# Instructions for the task
In the data below, give the number of lines that contain the word "height". Nothing else is needed.

# Entries supplied
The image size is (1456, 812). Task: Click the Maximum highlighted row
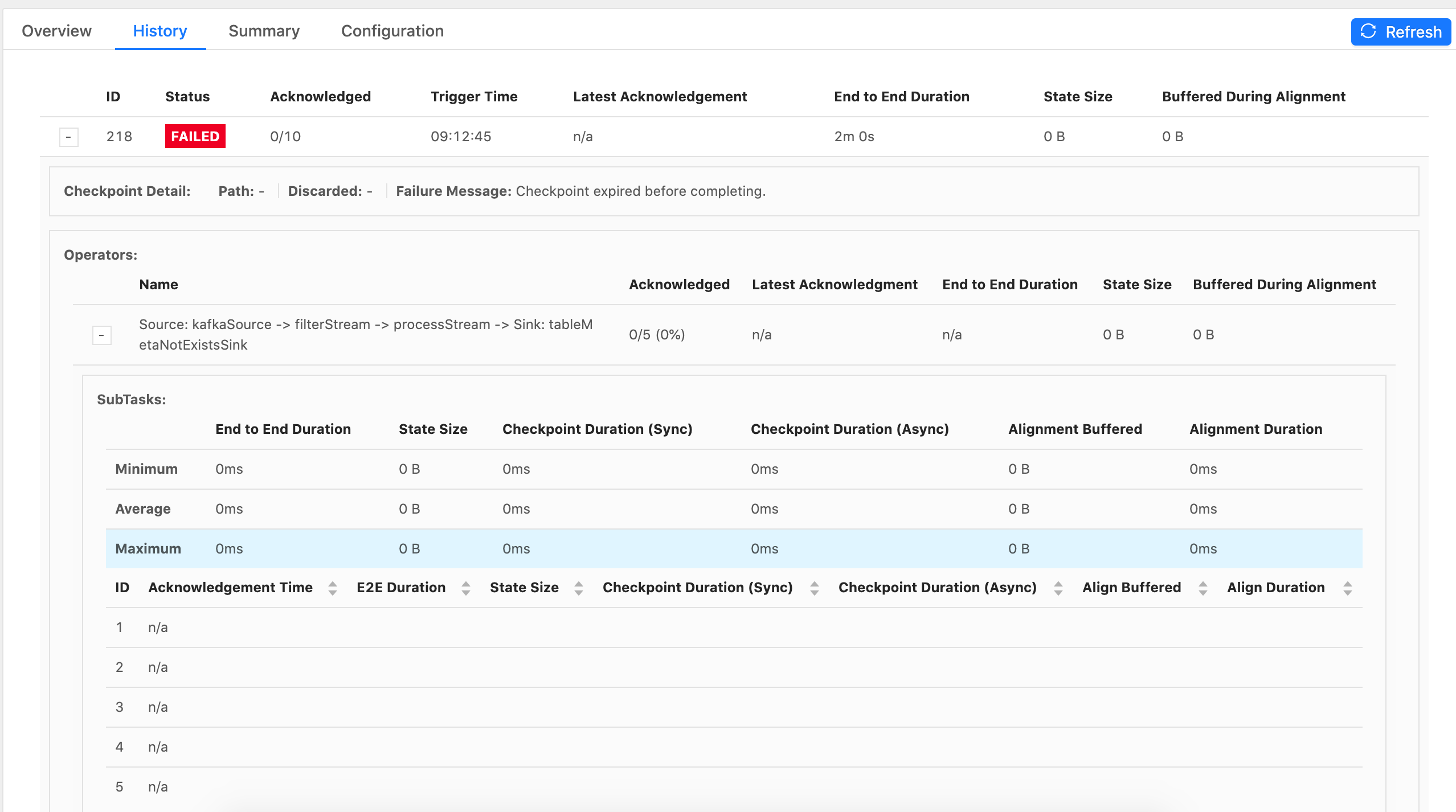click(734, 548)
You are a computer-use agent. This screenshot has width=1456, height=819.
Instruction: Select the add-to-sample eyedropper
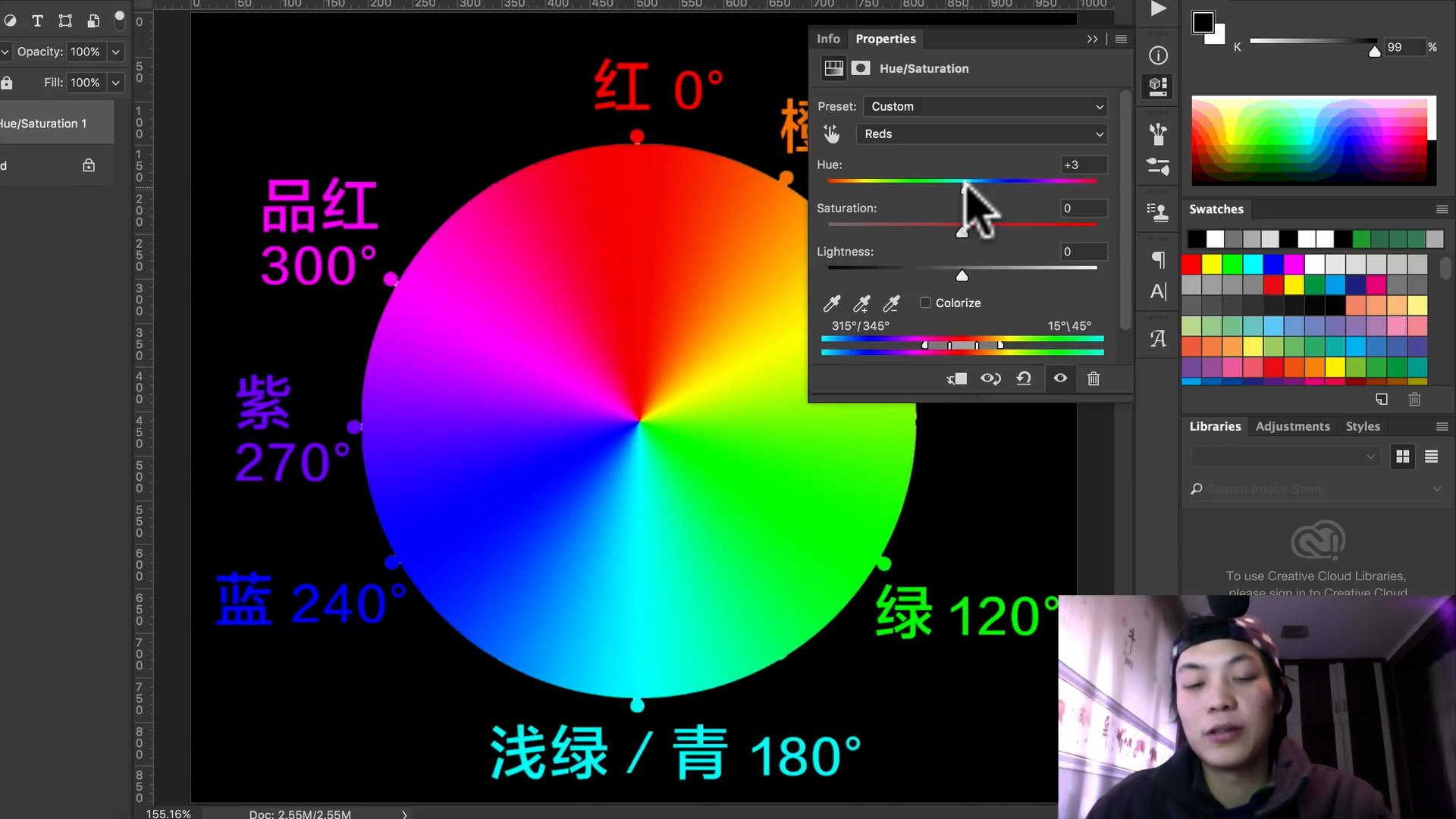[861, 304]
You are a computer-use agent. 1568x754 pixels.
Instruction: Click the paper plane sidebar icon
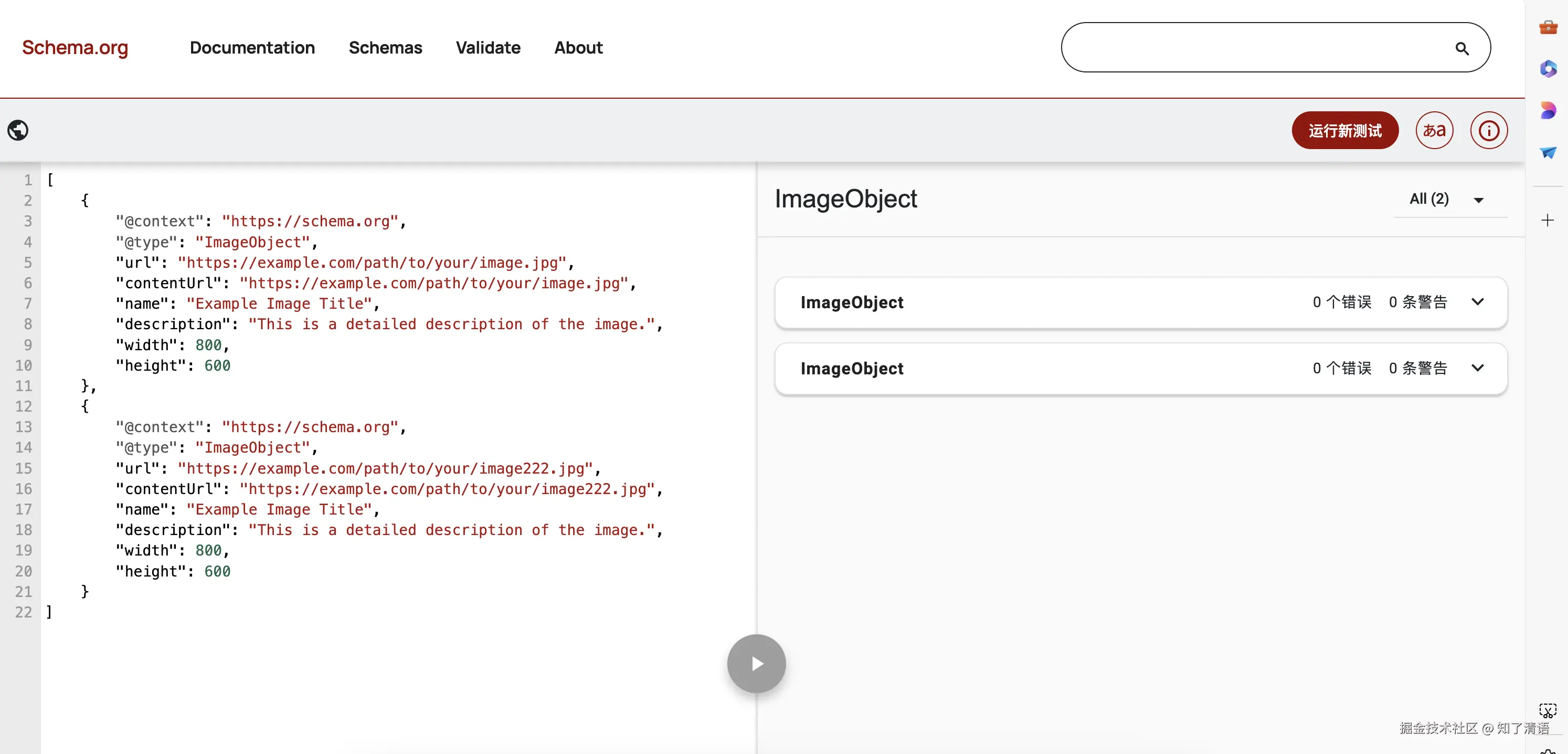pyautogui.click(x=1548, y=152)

...

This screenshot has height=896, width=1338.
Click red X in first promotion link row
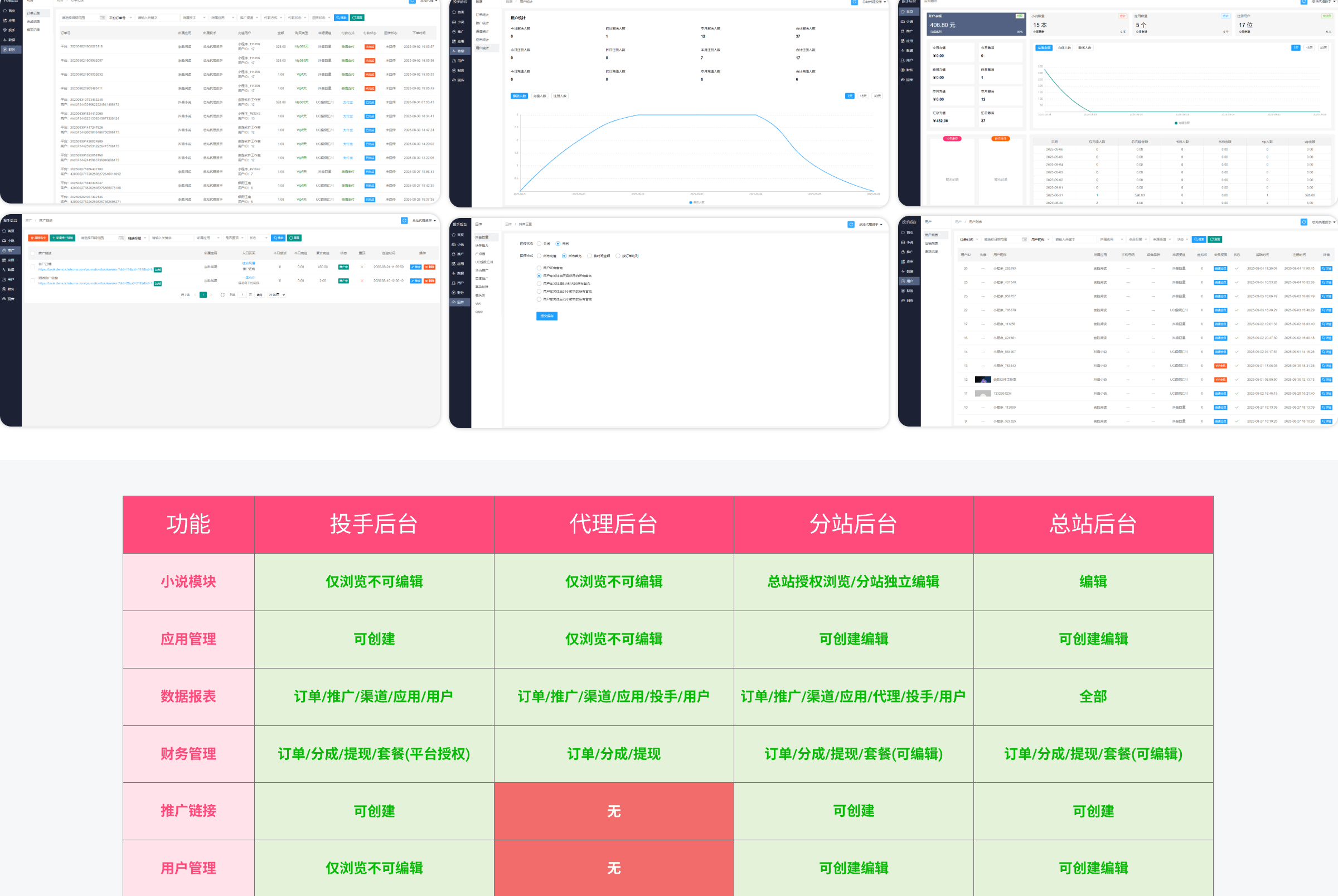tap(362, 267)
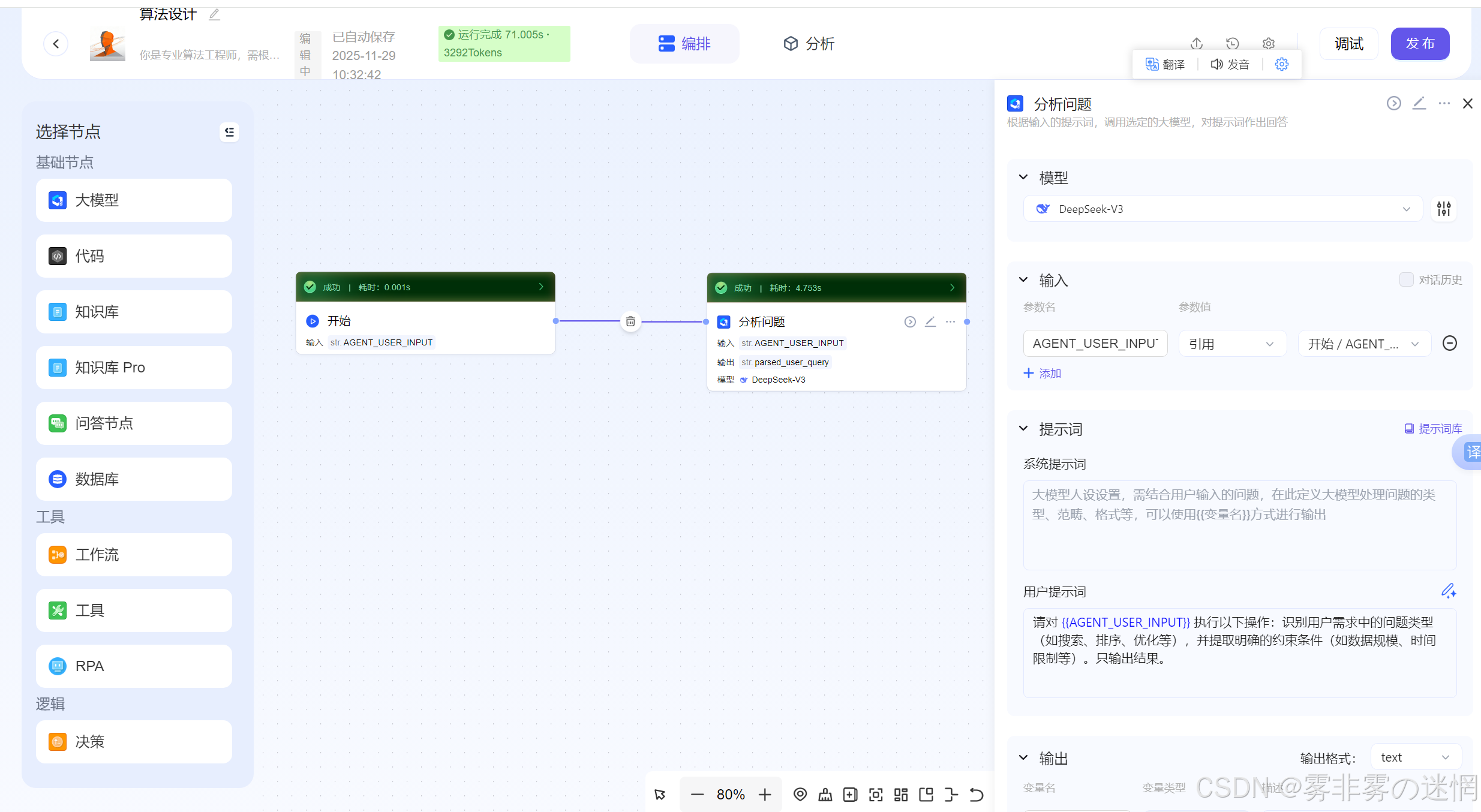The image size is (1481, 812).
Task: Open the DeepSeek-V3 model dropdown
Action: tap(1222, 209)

# Solved exercise
2